Iowa could take a big step in the direction of ending greyhound racing in the state. The Newton Daily News reports the Dubuque City Council will ask the state government to drop the mandate on holding dog races at Mystique Casino.
The article includes this paragraph:
But since then, city officials said, the greyhound racing industry has fallen into a “death spiral,” turning the once lucrative track into a financial drag.
Certainly, the racing greyhounds across the nation face a death spiral every day. But the article also notes $4.5 million in subsidies was handed over to the state’s racing industry last year and over the last three decades, $55 million has been diverted from “charitable organizations and the city’s capital projects fund.”
The state pulled money earmarked for charities and gave it to the dog-racing industry? Who could do something like that?
At the Mardi Gras Casino in Charleston, W.Va., allegations are out concerning a track employee abusing greyhounds. The accused told a commission he was having a bad day.

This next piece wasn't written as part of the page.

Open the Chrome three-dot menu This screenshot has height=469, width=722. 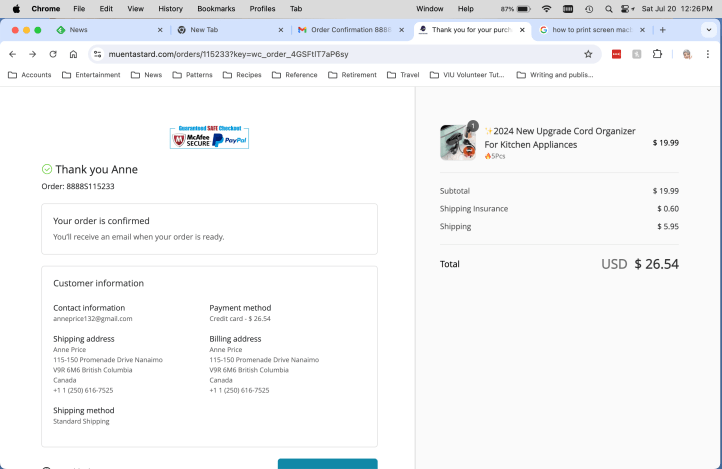pyautogui.click(x=708, y=54)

The Charleston Gazette reports:
… 4,700 greyhounds were injured at the state’s two dog-racing tracks within the past five years. More than 1,400 of those injuries were catastrophic, career-ending injuries, according to the study.
In Australia, the news is extremely horrible. The Illawarra Mercury ran an article Monday concerning the disappearance of thousands of greyhound puppies each year. In 2011 alone, 3,440 puppies were born but went missing before they were named.

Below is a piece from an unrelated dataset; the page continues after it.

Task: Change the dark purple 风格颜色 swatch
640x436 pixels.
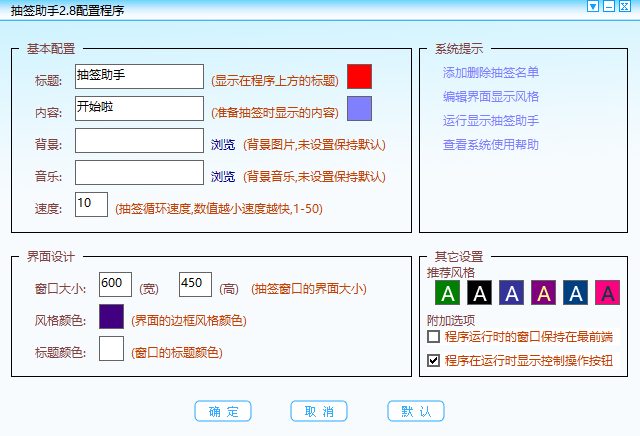Action: pos(112,317)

This has been the fear about dog racing for many, many years – that puppies are “culled” before even being given the chance to survive. It is estimated that 28 percent of the Australian racing dogs are killed as puppies.
And then there is the following from the article:
Other submissions told of abuse of dogs kept in bare paddocks with little care and no socialisation. Some were kennelled in darkness to control barking and had Velcro attached to their paws to stop them making noise.

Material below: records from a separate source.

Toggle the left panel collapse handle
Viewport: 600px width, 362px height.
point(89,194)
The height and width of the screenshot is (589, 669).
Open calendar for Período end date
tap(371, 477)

The article suggests injured dogs or those deemed too slow for racing are killed by the thousands each year.
The stories out of New Zealand are horrible as well. A Yahoo Sports article from Nov. 15 quotes an animal-welfare advocate as saying dogs there are killed when they are no longer of value to the industry.
And yet – somehow – greyhound racing continues. And states such as Florida and Iowa are not just ignoring the horrors, the elected officials there are in full support, requiring the industry to exist.